Ribadiamo l’innesco del problema, già esposto all’inizio di questo documento: le nuove generazioni, attraverso il completamento – pur sofferente – delle scuole medio superiori (che fino a 20 anni fa avveniva solo per micro-minoranze), hanno acquisito una propria individualità, un buon senso critico, e una forte centratura su se stessi. Questa centratura su di sé è rimasta massima, perché ben pochi hanno proseguito gli studi; quindi ben pochi hanno acquisito anche senso civico, etica ed attenzionalità per gli altri.

Questa centratura su di sé ha come implicita attesa l’attenzione verso la propria persona da parte degli altri. Se ciò dovesse verificarsi, la percezione del proprio benessere ne riceverebbe un contributo veramente significativo: la variabile che crea benessere – prima ancora della disponibilità di denaro – è infatti la serenità del contesto della propria esistenza, determinata dall’essere destinatari di attenzioni. Il clima relazionale in cui si vive ha un ruolo determinante. Ma così non è.

  1. Il ruolo delle imprese. In questa situazione, le imprese del sistema economico hanno un ruolo prioritario. Tutti gli individui hanno “per definizione” una fortissima e irrinunciabile relazione con le imprese:
  • Il 62% degli individui lavora nelle imprese.
  • Il 100% degli individui fruisce di beni / prodotti / servizi messi a disposizione dalle imprese.

Quindi si è lavoratori, e clienti/consumatori.

Negli ultimi anni, e in modo sempre più progressivo, contraendosi progressivamente il benessere, anche come conseguenza della crescente centratura su di sé, e quindi di crescita delle attese, non c’è mai stata rassegnazione come in passato.

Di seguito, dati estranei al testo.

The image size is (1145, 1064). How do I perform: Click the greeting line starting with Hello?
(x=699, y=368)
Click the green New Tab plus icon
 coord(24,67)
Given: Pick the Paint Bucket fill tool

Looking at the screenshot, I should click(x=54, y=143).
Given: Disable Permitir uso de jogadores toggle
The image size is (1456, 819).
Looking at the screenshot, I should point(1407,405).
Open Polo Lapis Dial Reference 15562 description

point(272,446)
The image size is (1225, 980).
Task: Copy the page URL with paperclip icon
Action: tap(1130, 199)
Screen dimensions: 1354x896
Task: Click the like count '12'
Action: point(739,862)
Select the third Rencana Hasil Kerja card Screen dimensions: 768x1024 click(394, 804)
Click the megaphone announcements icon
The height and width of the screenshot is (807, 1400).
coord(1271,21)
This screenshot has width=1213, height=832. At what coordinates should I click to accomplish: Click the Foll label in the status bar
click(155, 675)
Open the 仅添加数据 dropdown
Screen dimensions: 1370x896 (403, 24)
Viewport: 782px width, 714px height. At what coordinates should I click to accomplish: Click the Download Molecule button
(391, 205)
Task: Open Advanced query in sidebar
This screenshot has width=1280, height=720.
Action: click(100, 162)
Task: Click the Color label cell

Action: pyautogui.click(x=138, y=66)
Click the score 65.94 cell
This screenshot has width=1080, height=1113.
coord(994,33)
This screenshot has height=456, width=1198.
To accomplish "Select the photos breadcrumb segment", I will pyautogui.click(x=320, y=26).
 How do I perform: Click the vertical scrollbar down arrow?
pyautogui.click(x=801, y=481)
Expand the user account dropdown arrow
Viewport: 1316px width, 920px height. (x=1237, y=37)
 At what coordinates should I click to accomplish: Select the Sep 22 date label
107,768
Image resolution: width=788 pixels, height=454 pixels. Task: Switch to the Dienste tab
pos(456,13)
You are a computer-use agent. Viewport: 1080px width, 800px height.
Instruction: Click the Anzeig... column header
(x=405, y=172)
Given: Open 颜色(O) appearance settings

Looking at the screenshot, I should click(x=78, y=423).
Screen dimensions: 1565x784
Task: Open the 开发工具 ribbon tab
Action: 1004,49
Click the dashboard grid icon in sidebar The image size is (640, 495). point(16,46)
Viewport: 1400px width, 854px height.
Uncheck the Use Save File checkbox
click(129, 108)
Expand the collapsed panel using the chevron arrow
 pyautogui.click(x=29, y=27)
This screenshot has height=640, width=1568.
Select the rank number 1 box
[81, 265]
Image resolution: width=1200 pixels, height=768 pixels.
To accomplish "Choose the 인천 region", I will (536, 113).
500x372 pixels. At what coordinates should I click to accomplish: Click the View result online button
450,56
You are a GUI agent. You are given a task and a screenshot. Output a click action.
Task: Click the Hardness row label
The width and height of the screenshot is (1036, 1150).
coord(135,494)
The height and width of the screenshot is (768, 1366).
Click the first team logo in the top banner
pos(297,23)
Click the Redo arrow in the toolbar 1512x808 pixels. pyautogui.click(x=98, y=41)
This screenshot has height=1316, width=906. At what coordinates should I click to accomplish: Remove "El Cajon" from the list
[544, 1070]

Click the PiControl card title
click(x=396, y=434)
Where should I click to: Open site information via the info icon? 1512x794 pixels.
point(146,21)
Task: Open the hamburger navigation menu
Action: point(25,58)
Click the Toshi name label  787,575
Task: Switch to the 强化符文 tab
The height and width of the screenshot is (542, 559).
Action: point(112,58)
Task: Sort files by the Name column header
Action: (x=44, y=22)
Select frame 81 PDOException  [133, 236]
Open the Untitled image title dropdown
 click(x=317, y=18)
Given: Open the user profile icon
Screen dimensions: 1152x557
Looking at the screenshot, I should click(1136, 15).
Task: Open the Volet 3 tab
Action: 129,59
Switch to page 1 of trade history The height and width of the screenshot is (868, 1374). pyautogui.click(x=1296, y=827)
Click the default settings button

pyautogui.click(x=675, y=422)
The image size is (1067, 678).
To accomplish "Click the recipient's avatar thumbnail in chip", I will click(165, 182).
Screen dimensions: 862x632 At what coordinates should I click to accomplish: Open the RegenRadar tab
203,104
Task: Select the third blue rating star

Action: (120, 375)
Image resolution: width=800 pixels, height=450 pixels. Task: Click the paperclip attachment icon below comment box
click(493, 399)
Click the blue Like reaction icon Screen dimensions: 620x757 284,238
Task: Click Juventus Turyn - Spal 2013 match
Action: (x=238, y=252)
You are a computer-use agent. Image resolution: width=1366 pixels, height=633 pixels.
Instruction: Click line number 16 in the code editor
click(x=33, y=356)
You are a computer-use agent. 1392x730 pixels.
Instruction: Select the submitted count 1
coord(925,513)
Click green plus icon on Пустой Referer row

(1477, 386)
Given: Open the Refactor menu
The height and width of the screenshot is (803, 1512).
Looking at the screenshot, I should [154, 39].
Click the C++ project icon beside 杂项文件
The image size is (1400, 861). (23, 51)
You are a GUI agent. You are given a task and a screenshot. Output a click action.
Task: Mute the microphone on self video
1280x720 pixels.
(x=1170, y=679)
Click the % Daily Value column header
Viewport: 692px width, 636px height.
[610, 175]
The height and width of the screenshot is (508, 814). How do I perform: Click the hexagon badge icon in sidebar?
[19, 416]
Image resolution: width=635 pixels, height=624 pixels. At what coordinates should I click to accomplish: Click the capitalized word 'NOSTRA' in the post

E non aspettandosi più nulla dal sistema pubblico, le attese verso le imprese si sono progressivamente impennate: non per disporre di migliori prodotti, a prezzi più interessanti, ma per essere aiutati a crearsi un contesto di maggiore benessere. È richiesta una sempre maggiore assunzione di responsabilità sociale da parte delle Imprese: cioè essere aiutati a vivere meglio – che significa una maggiore “attenzionalità”:

  • sia come lavoratori,
  • che come consumatori.
  1. Le imprese: il rapporto con i lavoratori. Stante il fatto che il tempo dedicato al lavoro è una percentuale dominante del tempo vitale, il primo obiettivo dell’impresa – per vivere bene – è fare in modo che al suo interno si crei una vera “community” di alleanze, di “fratellanze”, di convergenze di interessi, non solo professionali. Come si è accennato sopra, la relazionalità positiva, la partecipazione a iniziative di comunanza non solo professionale, crea gratitudine: la gente sta meglio, si sviluppa la partecipazione all’impresa, la relazionalità con l’intero sistema, l’etica.

Aumenta il benessere, e aumentano le propensioni verso la sostenibilità. Devono essere previsti anche investimenti, ma non solo professionali: ciò che garantisce un massimo di ritorni di gratitudine, sono gli investimenti work-life balance (*). I lavoratori sono sorpresi, e desiderosi di ringraziare con un massimo impegno professionale.

  1. Le imprese: il rapporto con i consumatori. Nei confronti delle imprese i consumatori non si aspettano più di tanto miglioramenti nell’attività classica: verso la qualità, i prezzi, la distribuzione dei prodotti non si rilevano particolari attese di maggiore vicinanza alle proprie esigenze.

Ci si aspetta invece una maggiore vicinanza relazionale da tutti i punti di vista, anche comunicazionale, pur con evidenti variabilità nei diversi settori di attività. L’importante è che si sviluppi una maggiore percezione di vicinanza per un maggiore benessere dei clienti, con iniziative non necessariamente connesse ai prodotti. I ritorni, già constatati, sono molto chiari:

  • Gratitudine e aumento di fedeltà.
  • Maggiore benessere dei clienti, vita più serena (… e più sostenibilità).

 

(*) Per agire in questa direzione il primo passo è comunque quello di condurre una diagnosi corretta dell’attuale percezione del proprio Benessere da parte dei Dipendenti / Collaboratori. Si tratterebbe di condurre dei sondaggi sui dipendenti, trattando tutte le aree del benessere individuale. Verrebbe trattato anche l’employee satisfaction, ma sarebbe solo un capitolo di un obiettivo ben più ampio. Le tecniche per queste diagnosi sono già disponibili, ed efficaci.